Excerpted passage:
****************************************
A generic logo will ensure that your brand is ignored. While you might want a minimalist style and simple two-color palette, sometimes you have to develop a reputation before you can own that simplicity.

The whole point of your brand is to communicate your identity- to tell people what is different about your brand, your business, your message. To do that, sometimes you have to be willing to dig deeper and allow your brand to speak for itself.

Gucci or Chanel

The two fashion houses have interlocking letters that form a circle as their staple logo. The Chanel logo was designed in 1925 by Gabrielle Channel, while the Gucci logo was not designed until 1933.

Both logos represent the prestige and luxury associated with the respective brands. However, both fashion houses use variations of their iconic monograms at different times. Perhaps the fact that the two fashion houses represent such extreme ends of luxury fashion and couture ensure that the two brands are not confused by consumers?

While Chanel stands for simplicity, elegance and timeless beauty, Gucci is bold, daring and artistic. Both fashion houses produce luxury of the highest quality but represent opposing ends of the spectrum.

A Bad Reputation

Sometimes a company is pulled into a mess that they had no intents of being part of, and other times they are willing participants in the destruction of their competitors, either way, bad press can follow, building resentment and tensions for potential customers.

One such company, Uber, was started with good intentions, then revealed itself as a toxic company, then managed to turn it all around to become a verb!
****************************************
Records:

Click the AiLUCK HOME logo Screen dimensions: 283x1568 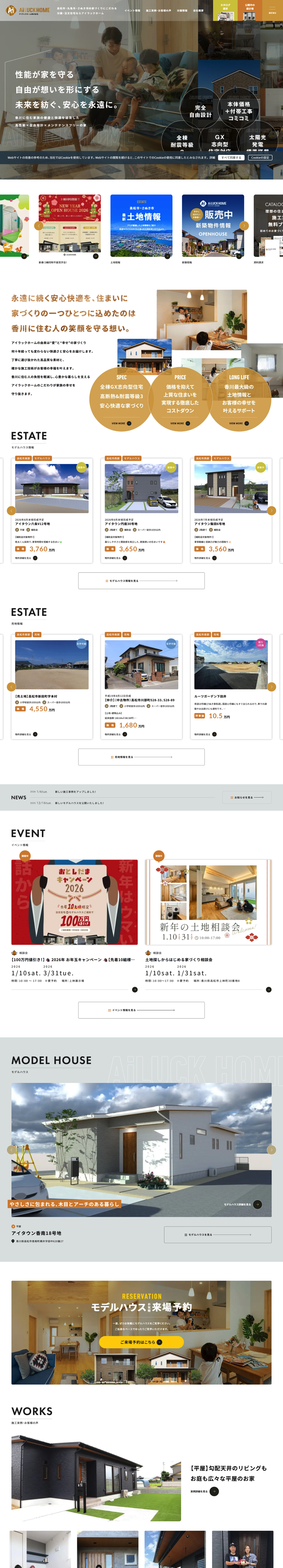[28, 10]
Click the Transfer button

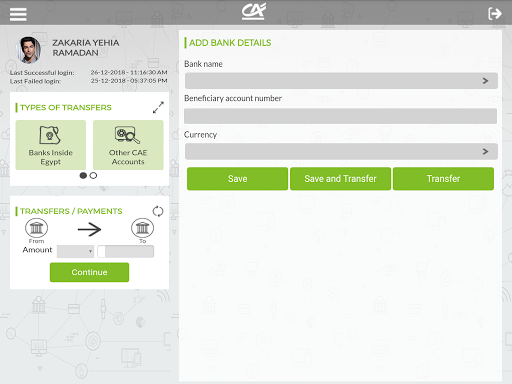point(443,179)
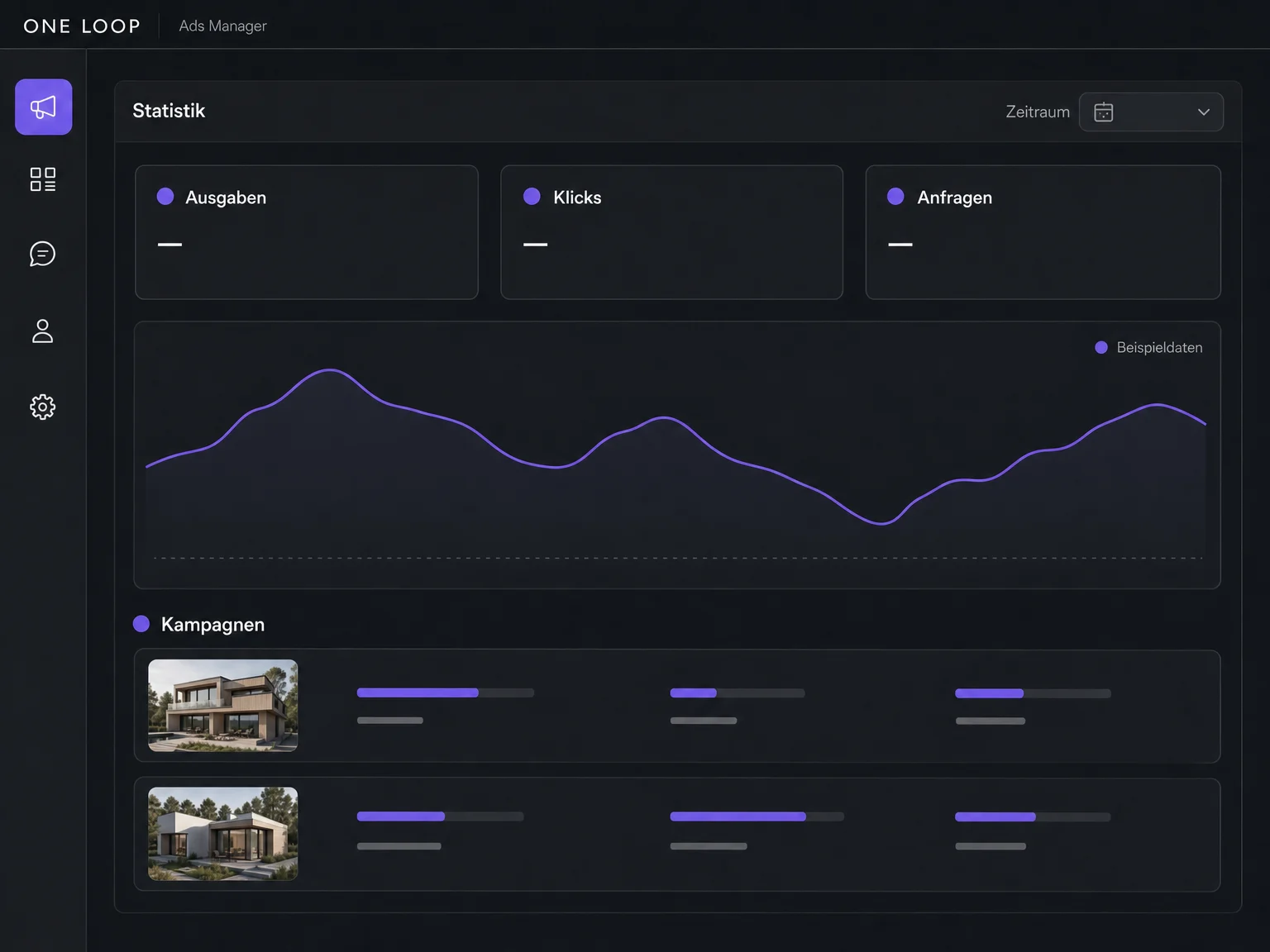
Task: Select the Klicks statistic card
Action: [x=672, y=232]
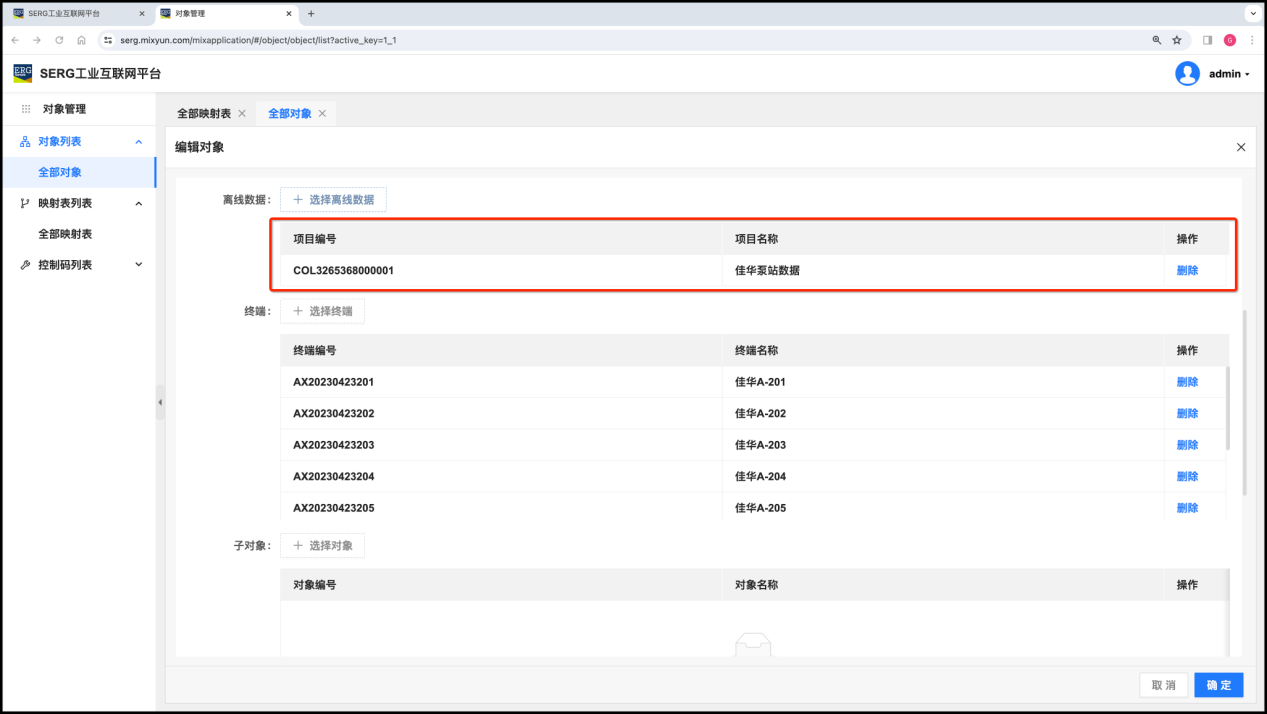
****************************************
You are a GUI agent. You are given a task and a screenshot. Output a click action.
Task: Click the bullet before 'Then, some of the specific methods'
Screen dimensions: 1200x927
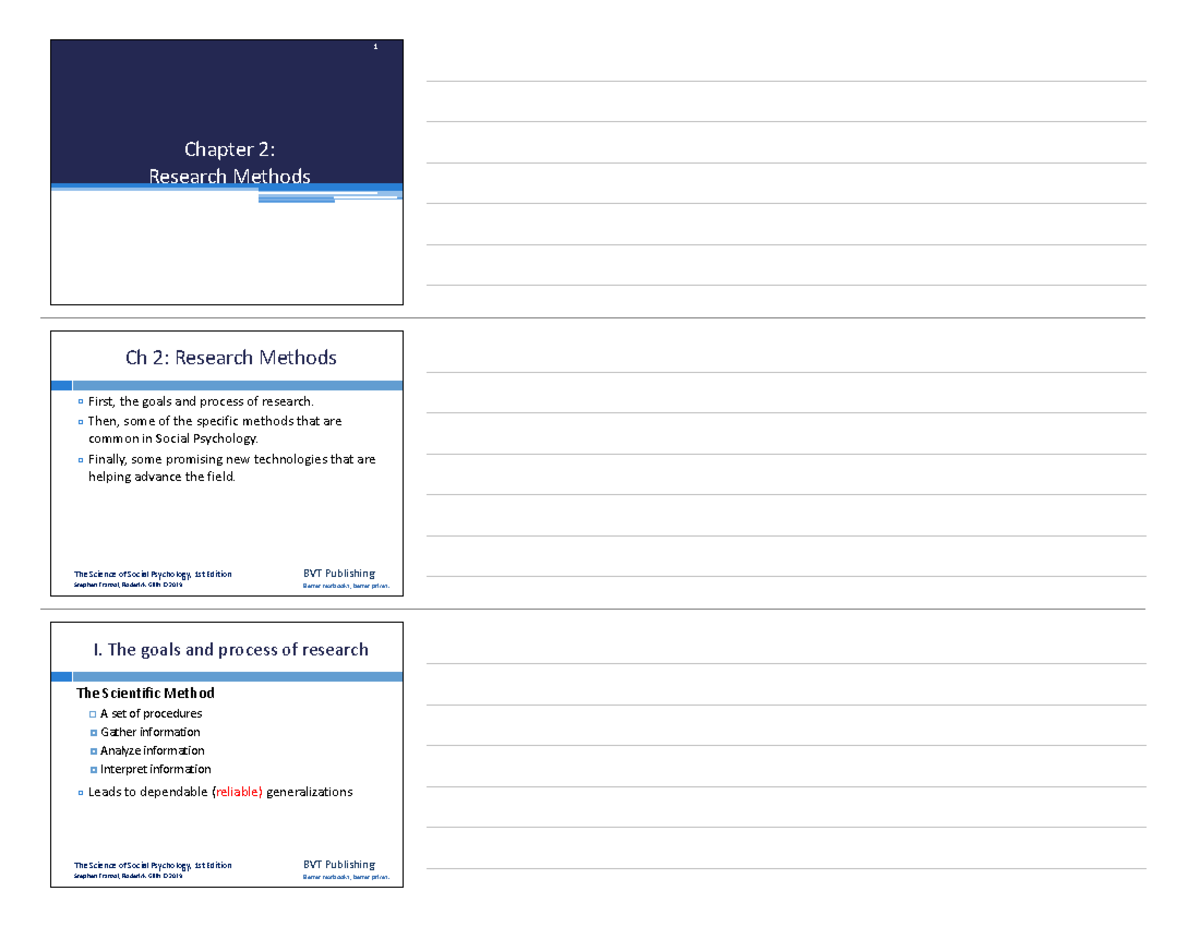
****************************************
Task instructions:
- a) Translate this sentence from the passage on logos and brand reputation into Spanish: "While Chanel stands for simplicity, elegance and timeless beauty, Gucci is bold, daring and artistic."
- b) Using the passage on logos and brand reputation, answer yes or no to each statement and quote the words of the passage that decide it. (i) The Chanel logo was designed before the Gucci logo. (ii) Each of the two fashion houses uses only one version of its monogram. (iii) Uber started out as a toxic company.
- c) Please print the part of the passage on logos and brand reputation starting with "The whole point" and going on through "confused by consumers?".

Response list:
- a) Mientras que Chanel representa la sencillez, la elegancia y la belleza atemporal, Gucci es audaz, atrevido y artístico.

- b)
(i) Yes: "The Chanel logo was designed in 1925 by Gabrielle Channel, while the Gucci logo was not designed until 1933."
(ii) No: "both fashion houses use variations of their iconic monograms at different times."
(iii) No: "was started with good intentions, then revealed itself as a toxic company"

- c)
The whole point of your brand is to communicate your identity- to tell people what is different about your brand, your business, your message. To do that, sometimes you have to be willing to dig deeper and allow your brand to speak for itself.

Gucci or Chanel

The two fashion houses have interlocking letters that form a circle as their staple logo. The Chanel logo was designed in 1925 by Gabrielle Channel, while the Gucci logo was not designed until 1933.

Both logos represent the prestige and luxury associated with the respective brands. However, both fashion houses use variations of their iconic monograms at different times. Perhaps the fact that the two fashion houses represent such extreme ends of luxury fashion and couture ensure that the two brands are not confused by consumers?